The analysis of hourly intensity data indicates that women engaged in full-time employment tend to spend significant time at their computers or in meetings, resulting in increased sedentary behavior. Despite this, these women engage in light physical activities to maintain their health, as highlighted in the activity type analysis. However, there is a clear need for them to enhance their daily activity levels to reap greater health benefits. This demographic may benefit from education on developing sustainable healthy habits and motivation to foster ongoing engagement.
While the dataset does not specify participant gender, it is reasonable to infer that a diverse and balanced representation exists.
The Bellabeat app transcends conventional fitness tracking applications; it serves as a supportive companion that empowers women to harmonize their personal and professional lives while cultivating healthy habits. By providing educational resources and personalized recommendations, the app motivates users to integrate wellness into their daily routines, ultimately fostering a balanced and fulfilling lifestyle.
The analysis reveals that the average total steps per day among users is 7,638, which is slightly below the recommended threshold for optimal health benefits. Research from the CDC indicates that reaching 8,000 steps daily is linked to a 51% lower risk of all-cause mortality, and achieving 12,000 steps can reduce this risk by 65% compared to a baseline of 4,000 steps. To promote healthier lifestyles, Bellabeat can implement features that encourage users to reach a minimum of 8,000 steps daily, accompanied by informative content detailing the associated health benefits.
For users aiming to manage their weight, the app could integrate functionality to track daily caloric intake. Providing personalized meal suggestions for low-calorie lunches and dinners can empower users to make healthier dietary choices, reinforcing their weight loss goals.

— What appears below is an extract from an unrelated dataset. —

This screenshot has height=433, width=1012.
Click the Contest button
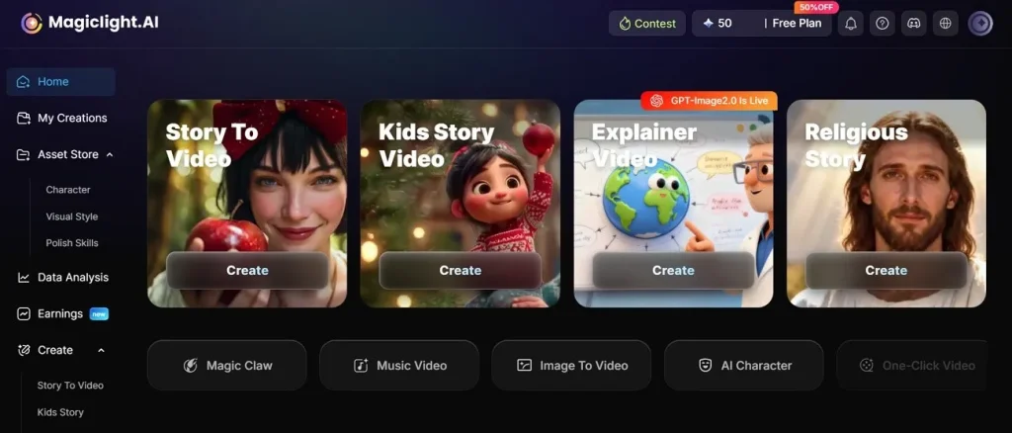[x=647, y=23]
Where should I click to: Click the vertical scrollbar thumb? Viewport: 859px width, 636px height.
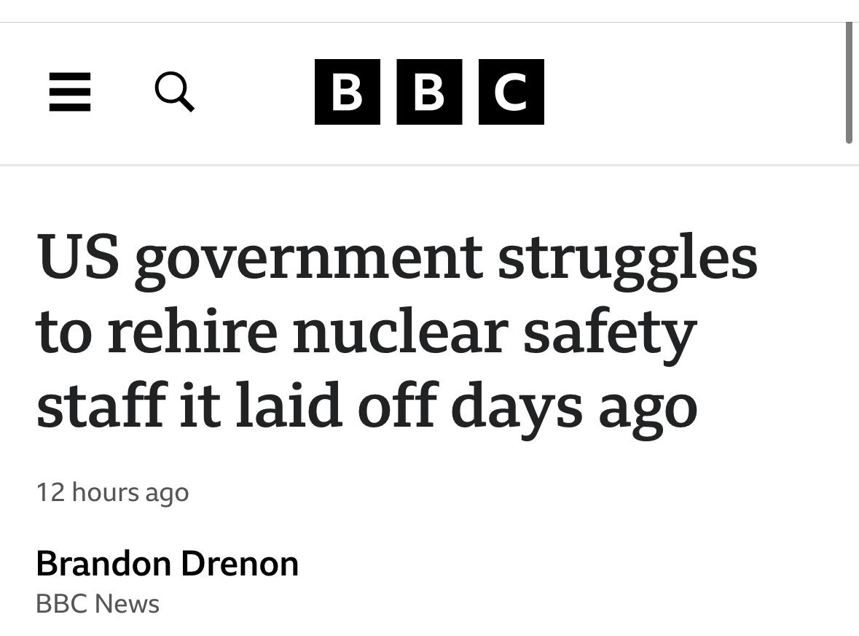tap(849, 82)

To enhance sleep quality, it would be beneficial for the app to incorporate reminders prompting users to establish a regular bedtime. This could be supplemented by educational resources on sleep hygiene and the importance of maintaining a consistent sleep schedule.
Observations indicate that the majority of physical activity occurs between 5 PM and 7 PM, likely due to users engaging in post-work workouts or walks. Capitalizing on this trend, Bellabeat can send motivational reminders to encourage users to take advantage of this window for physical activity, whether it’s a run, walk, or gym session.
Additionally, for users seeking to improve their sleep, the app can recommend strategies to reduce sedentary time, highlighting the importance of physical activity for overall well-being.
Thank you for your interest in my Bellabeat case study! This project marks my first experience using R, and I welcome any feedback or recommendations for improvement. Your insights will be invaluable as I continue to refine my analytical skills and enhance the app’s capabilities.